● ABOUT THIS EXERCISE: Beginning with the line that contains "Click the QMSCAPA app icon in title bar", output each line below exactly through the last one, both included, and nothing else.

● PROVIDED ENTRIES:
::::
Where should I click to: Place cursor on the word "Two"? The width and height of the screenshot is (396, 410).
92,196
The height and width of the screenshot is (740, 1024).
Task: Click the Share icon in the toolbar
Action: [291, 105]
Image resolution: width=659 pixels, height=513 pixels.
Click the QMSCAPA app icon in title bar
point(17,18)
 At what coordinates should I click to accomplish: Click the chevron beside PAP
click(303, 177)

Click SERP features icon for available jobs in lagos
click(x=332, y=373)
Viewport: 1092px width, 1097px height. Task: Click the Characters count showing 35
::::
● ANSWER SECTION:
Click the QMSCAPA app icon in title bar
point(17,18)
 At what coordinates should I click to accomplish: Click the chevron beside PAP
click(303, 177)

Click SERP features icon for available jobs in lagos
click(x=332, y=373)
Viewport: 1092px width, 1097px height. Task: Click the Characters count showing 35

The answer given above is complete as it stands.